8x H100 Pricing Across Providers
| Provider | 8x H100 $/hr | Monthly Cost | Interconnect |
|---|---|---|---|
| Cudo Compute | ~$14.96 | $10,771 | NVLink |
| Lambda Labs | ~$19.92 | $14,342 | NVLink |
| AWS (p5.48xlarge) | ~$67.68 | $48,730 | NVSwitch + EFA |
The gap between cheapest ($14.96/hr) and most expensive ($67.68/hr) is 4.5x for the exact same hardware. At scale, this choice determines whether your training run costs $10K or $50K.
NVLink vs PCIe: It Actually Matters
NVLink provides 900 GB/s bidirectional bandwidth between GPUs. PCIe Gen5 provides 128 GB/s. That's a 7x difference. For data parallelism with gradient all-reduce, the interconnect bandwidth directly determines how fast gradients sync across GPUs. For tensor parallelism (splitting a single model across GPUs), it determines the overhead of every forward and backward pass.
In practice, NVLink matters most for: large-batch training with frequent gradient syncs, tensor parallelism across GPUs, and any workload where GPUs need to communicate every few milliseconds. Data parallelism with large batch sizes and infrequent syncs can tolerate PCIe, but you'll still pay a 10-15% throughput penalty.
When You Actually Need Multi-GPU
- Model doesn't fit in single GPU VRAM: A 70B FP16 model needs ~140 GB — no single H100 can hold it. You need tensor parallelism across 2+ GPUs (or use a B200/MI300X).
- Training throughput is the bottleneck: If a single GPU takes 30 days to train your model, 8 GPUs with good scaling efficiency could reduce that to 4-5 days.

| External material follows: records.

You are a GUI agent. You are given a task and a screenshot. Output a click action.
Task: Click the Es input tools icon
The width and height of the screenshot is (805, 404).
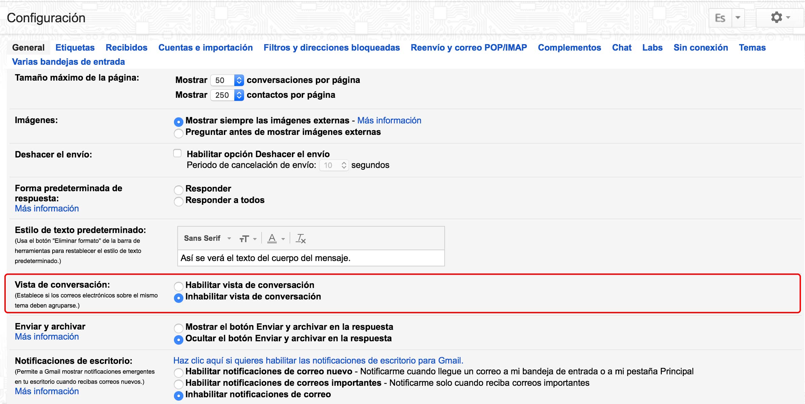(720, 18)
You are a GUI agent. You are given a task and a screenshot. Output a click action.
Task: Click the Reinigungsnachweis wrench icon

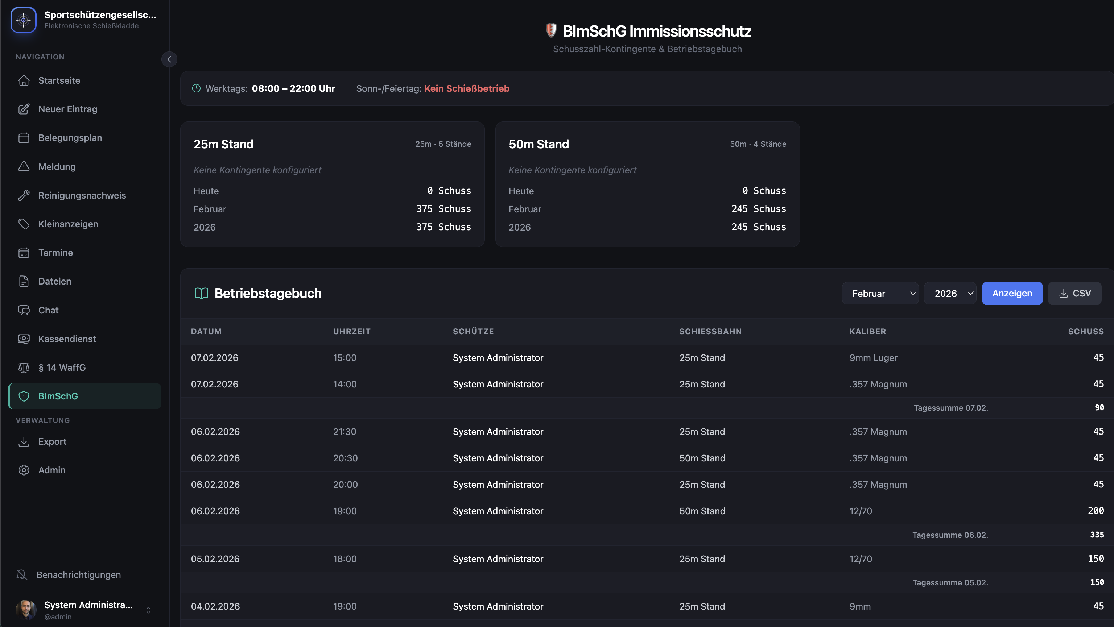[x=24, y=195]
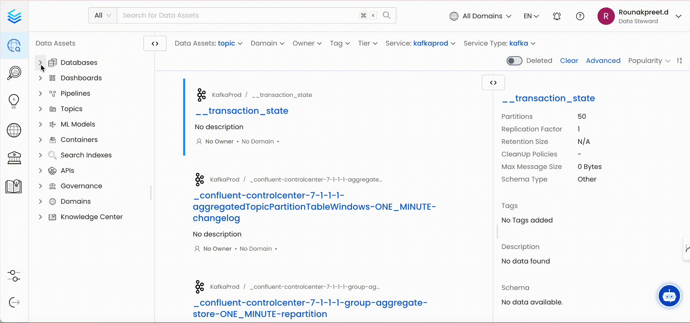Open Data Quality icon in left sidebar
Image resolution: width=690 pixels, height=323 pixels.
tap(14, 73)
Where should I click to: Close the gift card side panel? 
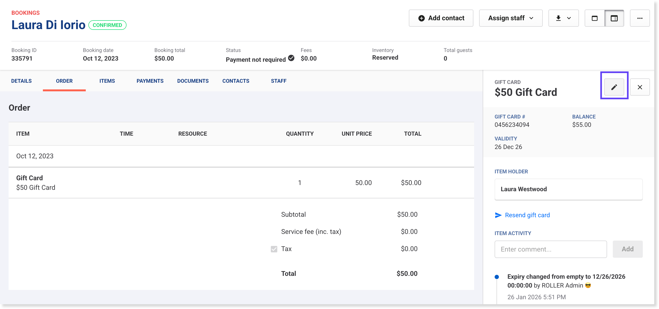point(640,87)
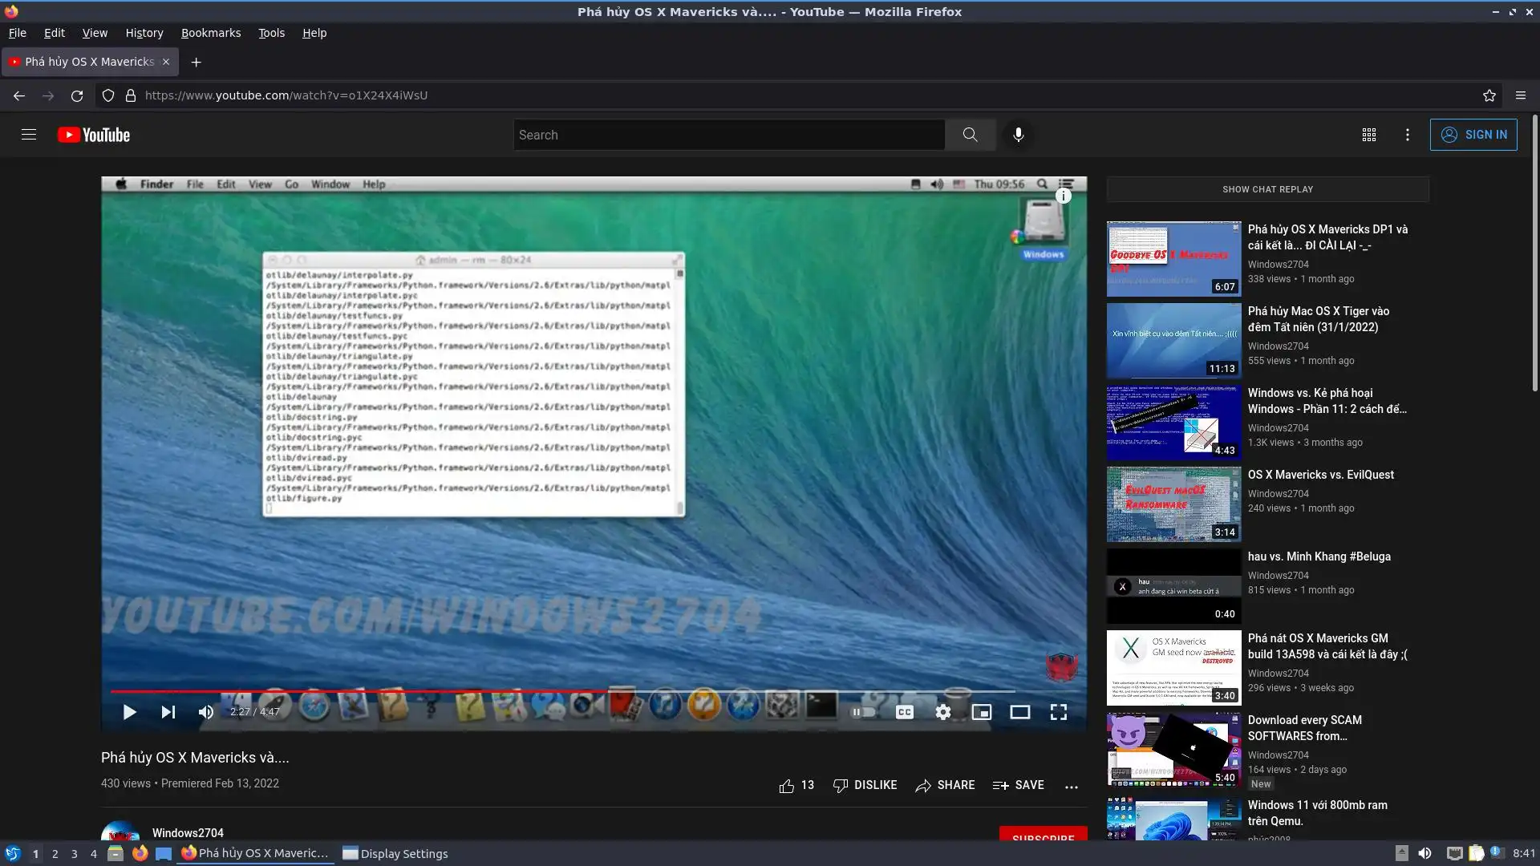The image size is (1540, 866).
Task: Open the History menu
Action: (144, 33)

- You've already optimized single-GPU: Mixed precision, gradient accumulation, efficient data loading, compiled model — if you've done all of this and still need more, scale out.

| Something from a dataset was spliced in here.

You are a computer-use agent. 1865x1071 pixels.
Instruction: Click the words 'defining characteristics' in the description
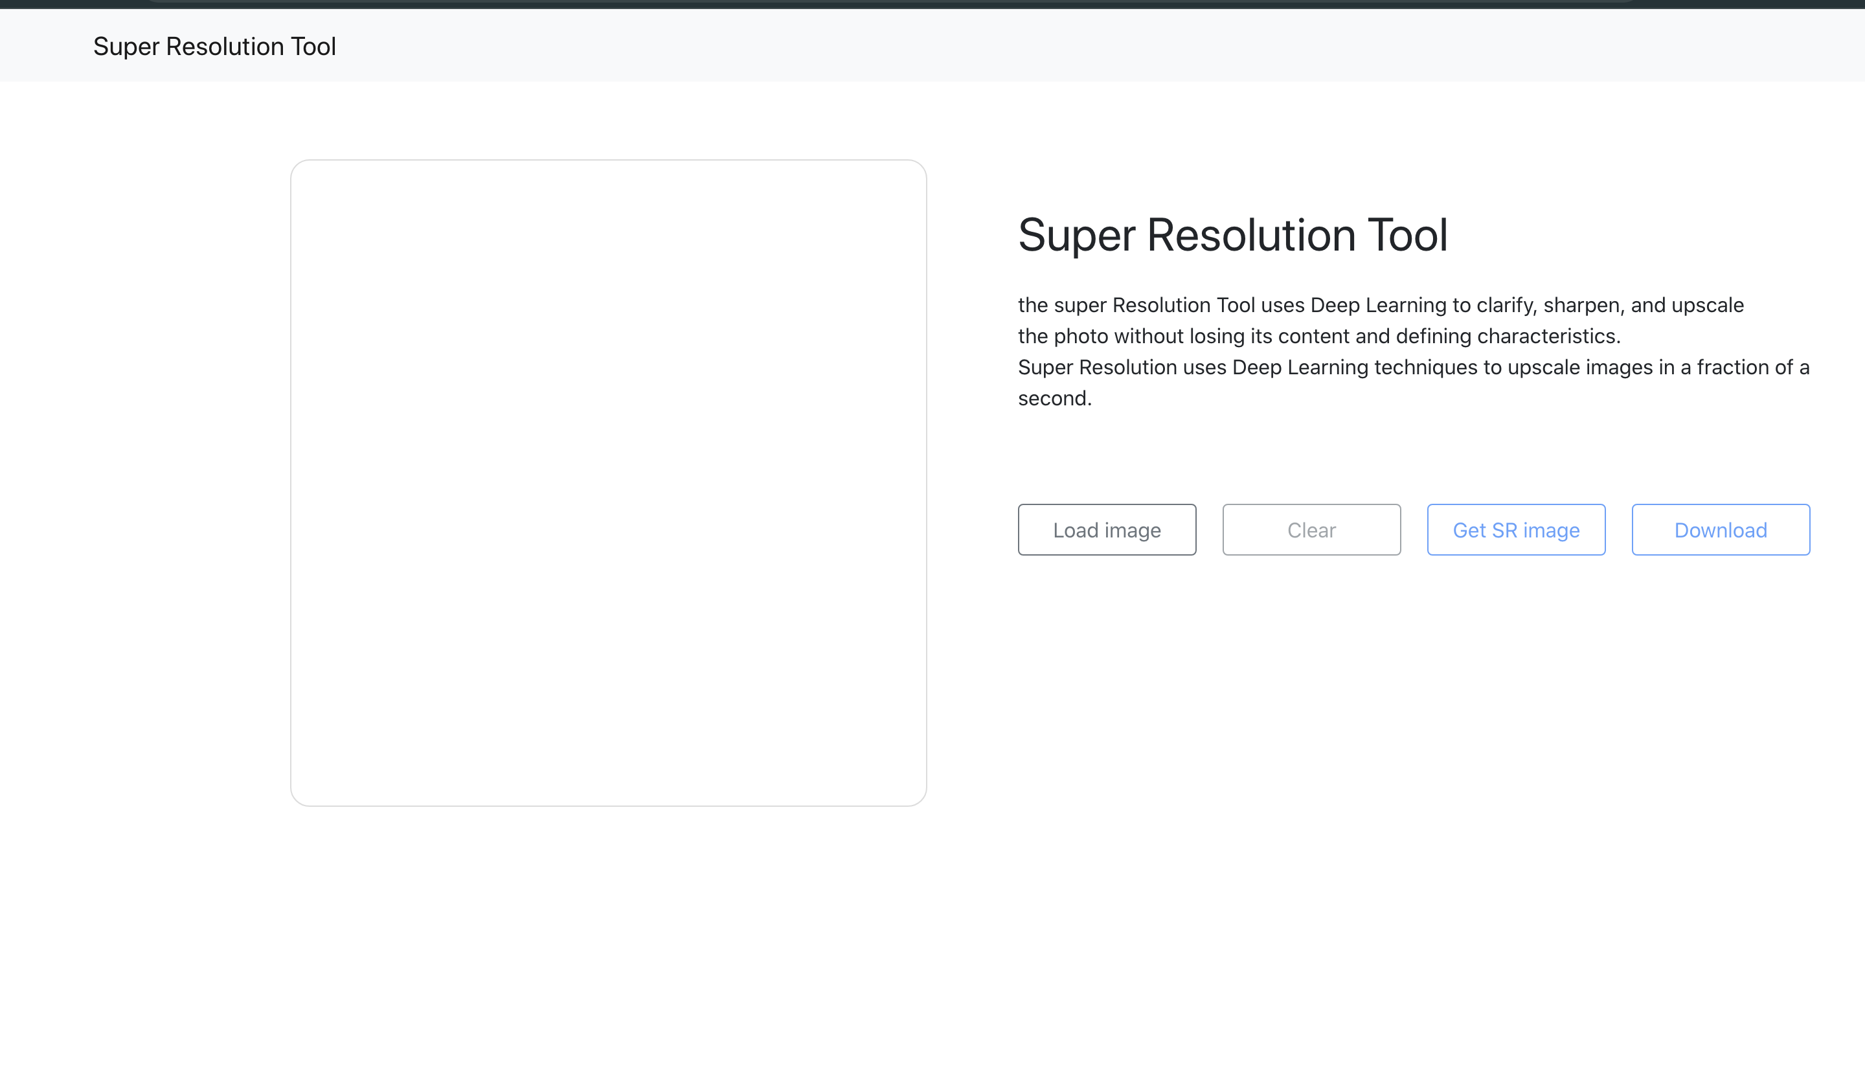[x=1508, y=336]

When You Don't Need Multi-GPU
- LoRA/QLoRA fine-tuning: Fits on a single A100 80GB for models up to 70B. No need for multi-GPU.
- Models under 30B: A single H100 or A100 80GB handles training with gradient accumulation.
- Inference serving: Scale horizontally with independent GPU instances instead of multi-GPU parallelism.
The general rule: exhaust vertical scaling before going horizontal. Use quantization to fit models in fewer GPUs. Use gradient accumulation to simulate larger batches. Use a B200 (180 GB) or MI300X (192 GB) to avoid tensor parallelism entirely. Multi-GPU is the last resort, not the first.